Criminalita’: Procuratore Gratteri, abolire la Dia e far lavorare detenuti

SOS1307630Reggio Calabria, 24 settembre 2013  – ”Gli ultimi tre ministri della Giustizia, Alfano, Nitto Palma e Severino, cos’hanno fatto? Per cambiare le cose, per dare un senso alla lotta alle mafie bisogna avere il coraggio di sporcarsi le mani. E anche quello di smantellare la Dia, che io abolirei subito, perche’ le stesse indagini le fa la polizia. Dobbiamo semplificare, non creare e mantenere nuovi uffici e servizi”.

A dirlo, e’ scritto in un comunicato di Giornalisti Calabria, e’ stato il procuratore aggiunto di Reggio Calabria Nicola Gratteri, dal 18 giugno 2013 nella task force incaricata dal premier Enrico Letta di elaborare strategie per contrastare le mafie.

Gratteri ha partecipato a Taormina al Festival internazionale del libro, per presentare il suo ultimo libro ”Dire e non dire – I dieci comandamenti della ‘ndrangheta nelle parole degli affiliati”, scritto con Antonio Nicaso ed e’ stato intervistato da Carlo Parisi, vicesegretario della Federazione nazionale della stampa e segretario del Sindacato giornalisti Calabria. Parlando dei possibili interventi per migliorare la lotta alle mafie, Gratteri ha sostenuto che ”se i tribunali fossero delle imprese private fallirebbero subito. Il codice di procedura penale va modificato, informatizzato. Si risparmierebbero tempo, denaro ed energie. Vanno inasprite le pene. Non si puo’ accettare che un mafioso resti in carcere solo 5 anni. Le carceri: non ne vanno costruite di nuove, ma ampliate quelle che gia’ esistenti. E, fattore fondamentale, dovrebbe essere introdotto il lavoro come terapia riabilitativa”.

Il magistrato ha poi annunciato che ”a novembre dovrebbe uscire un nuovo libro, questa volta incentrato sul rapporto tra ‘ndrangheta e Chiesa. Preti e vescovi ci hanno detto piu’ volte che le nostre sono invenzioni. Che non esiste alcun legame tra il Santuario di Polsi e gli ‘ndranghetisti. Ma purtroppo non e’ cosi’: i capimafia hanno un rapporto strettissimo con la Madonna di Polsi. Un legame reale e documentato attraverso video e intercettazioni.
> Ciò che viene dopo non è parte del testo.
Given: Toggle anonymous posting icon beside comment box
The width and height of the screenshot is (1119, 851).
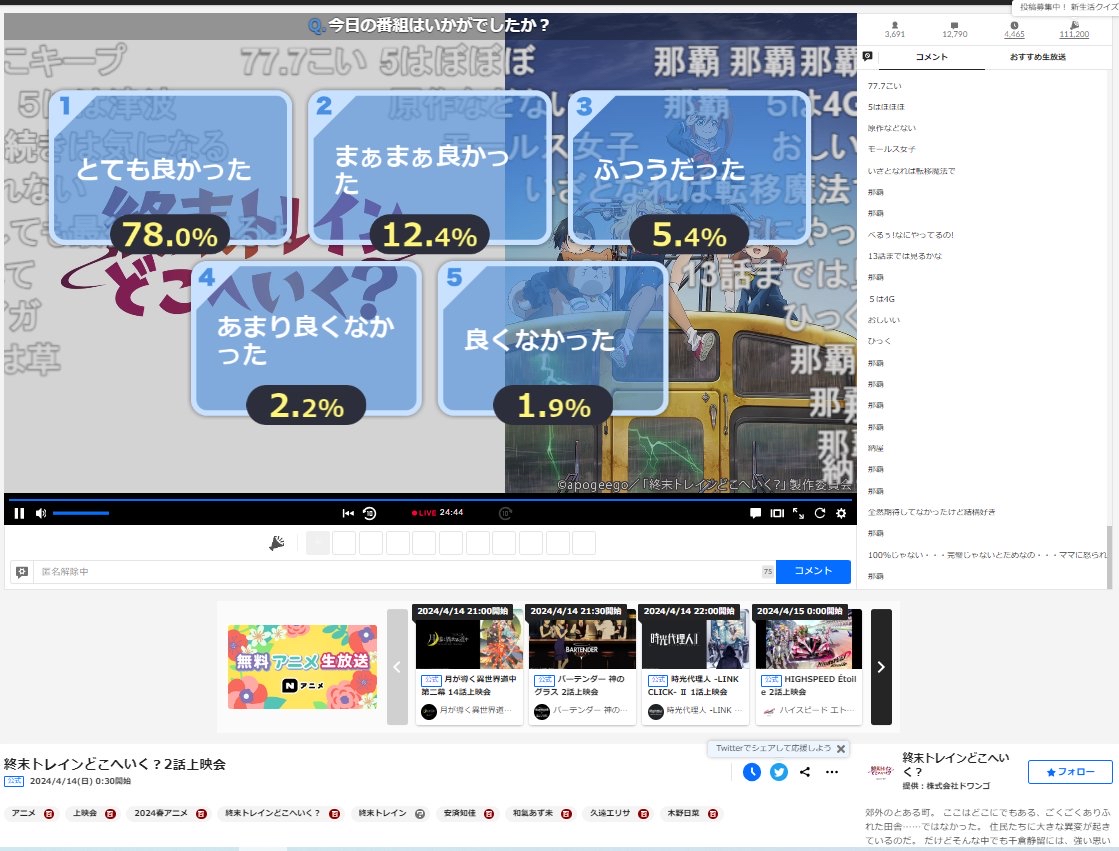Looking at the screenshot, I should (21, 571).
Cosi’ come e’ realta’ che lo ‘ndranghetista preghi prima di compiere un omicidio o qualsiasi altra barbarie. Il rapporto del mafioso con la Chiesa e’ molto stretto. Il mafioso vuole farsi vedere vicino agli uomini di Chiesa. E vuole che lo veda la gente, perche’ le mafie vivono all’interno della societa’. Hanno bisogno, per vivere, del consenso popolare”.